Computational thinking, a problem-solving process often used by computer scientists, is not that different from critical thinking and can be used in any discipline, writes Stephen Noonoo in “Computational Thinking Is Critical Thinking. And It Works in Any Subject,” for EdSurge.
Elements of computational thinking, like pattern recognition, are easily transferred to unexpected areas of study like social studies or English, says Tom Hammond, a former teacher who is now an education professor at Lehigh University. Hammond says that students like the computational thinking approach because it’s engaging: “Ask yourself, would you rather get to play with a data set or would you rather listen to the teacher tell you about the data set?”
For example, in history classes students make use of data-rich, often open-source geographic information systems, or GIS, to plot election results from the colonial era to reimagine the way politics unfolded in the 1700s. These kinds of data visualization exercises offer a way for students to actively manipulate real-world information for deeper engagement and understanding.
There are three steps to bring computational thinking into your classroom, regardless of your subject area. First, consider the dataset. Hammond offers an example of incorporating computational thinking into a social studies class: A student is asked to give five state names which Hammond writes on the board. Then a different student lists five more states.
Once all the information is on the table, students execute the second step: identifying patterns. “Typically, this involves shifting to greater levels of abstraction—or conversely, getting more granular,” Noonoo writes. For students looking for commonalities or trends, this kind of critical thinking “cues them into the subtleties.” In the states example, students try to identify why Hammond grouped the states in the way he did. Is it by geography? Is it by what date they became part of the United States? Slowly, students begin to identify patterns—something the brain is already hardwired to do, according to Hammond.

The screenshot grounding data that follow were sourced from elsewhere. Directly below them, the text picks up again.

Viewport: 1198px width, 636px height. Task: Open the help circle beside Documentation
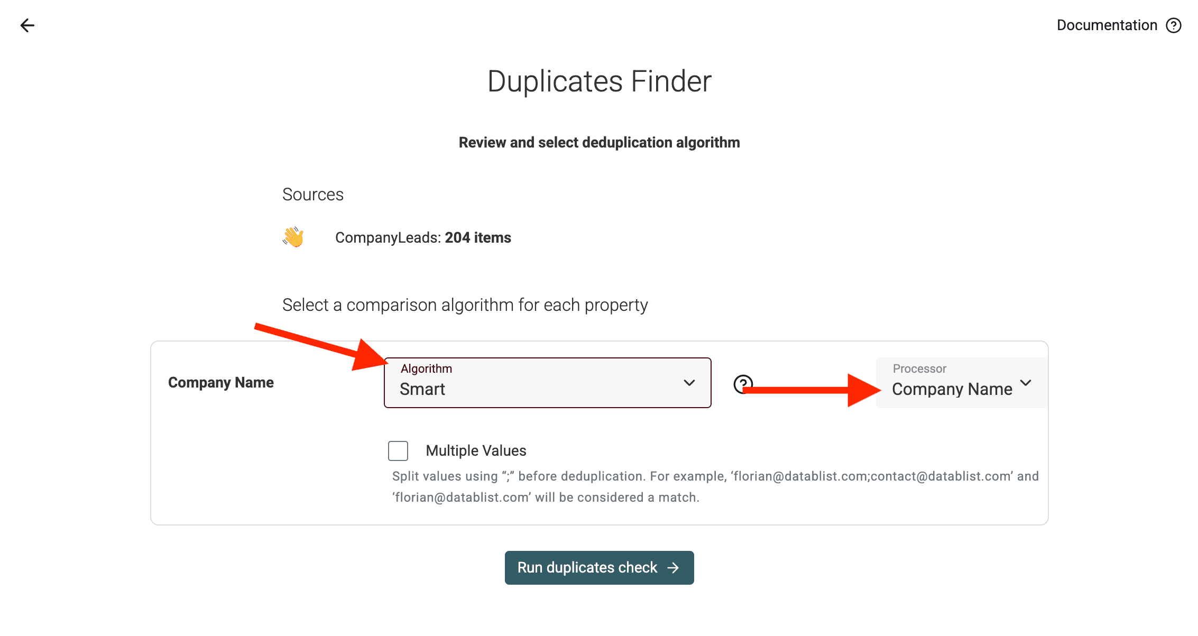click(1174, 25)
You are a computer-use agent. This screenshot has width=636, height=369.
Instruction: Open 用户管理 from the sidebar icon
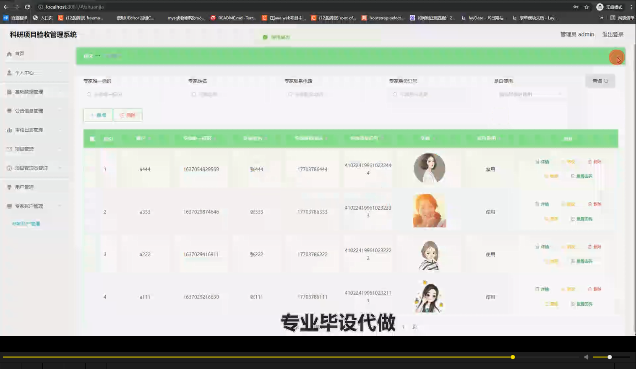[x=8, y=187]
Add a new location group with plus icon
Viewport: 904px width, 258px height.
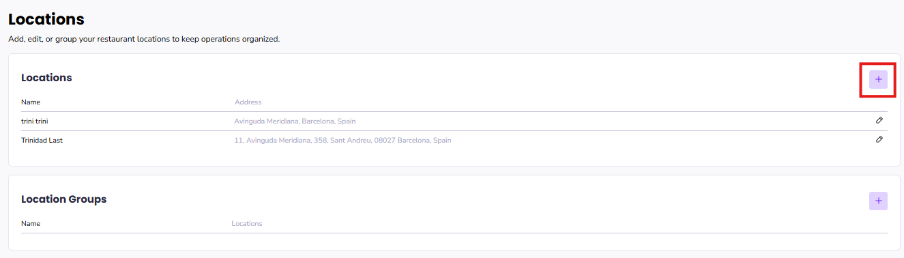[878, 201]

In the final stage—decomposition—students break down information into digestible parts and then decide “What’s a trend versus what’s an outlier to the trend? Where do things correlate, and where can you find causal inference?” Establish a rule from the data—a process that requires that students make fine distinctions about how complex datasets can be reliably interpreted, Hammond says.

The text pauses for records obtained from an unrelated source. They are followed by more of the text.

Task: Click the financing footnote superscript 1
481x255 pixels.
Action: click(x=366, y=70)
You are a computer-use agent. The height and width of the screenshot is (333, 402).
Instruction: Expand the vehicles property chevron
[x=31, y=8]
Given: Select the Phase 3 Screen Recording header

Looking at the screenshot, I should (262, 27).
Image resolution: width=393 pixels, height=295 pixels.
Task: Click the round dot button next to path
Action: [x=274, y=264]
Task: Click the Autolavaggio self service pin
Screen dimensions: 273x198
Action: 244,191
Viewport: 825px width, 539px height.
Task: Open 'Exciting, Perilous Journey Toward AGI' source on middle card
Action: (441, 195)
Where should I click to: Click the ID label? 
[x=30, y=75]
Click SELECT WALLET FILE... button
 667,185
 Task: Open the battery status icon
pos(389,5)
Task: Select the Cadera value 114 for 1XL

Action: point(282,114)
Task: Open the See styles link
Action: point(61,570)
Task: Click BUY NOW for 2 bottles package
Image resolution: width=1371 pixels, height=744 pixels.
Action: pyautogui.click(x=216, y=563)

“It definitely took some practice to help them understand the difference between just finding a relationship and then a cause-and-effect relationship,” says Shannon Salter, a social studies teacher in Allentown, Pennsylvania, who collaborates with Hammond.
An entire curriculum can be dedicated to incorporating computational thinking, but that kind of “major overhaul” isn’t required, Hammond says. “It can be inserted on a lesson-by-lesson basis and only where it makes sense.”
Computational thinking is not that far afield from critical thinking. The processes mirror each other: “look at the provided information, narrow it down to the most valuable data, find patterns and identify themes,” Noonoo writes. Students become more agile thinkers when they exercise these transferrable skills in subjects not often associated with computer science, like history or literature.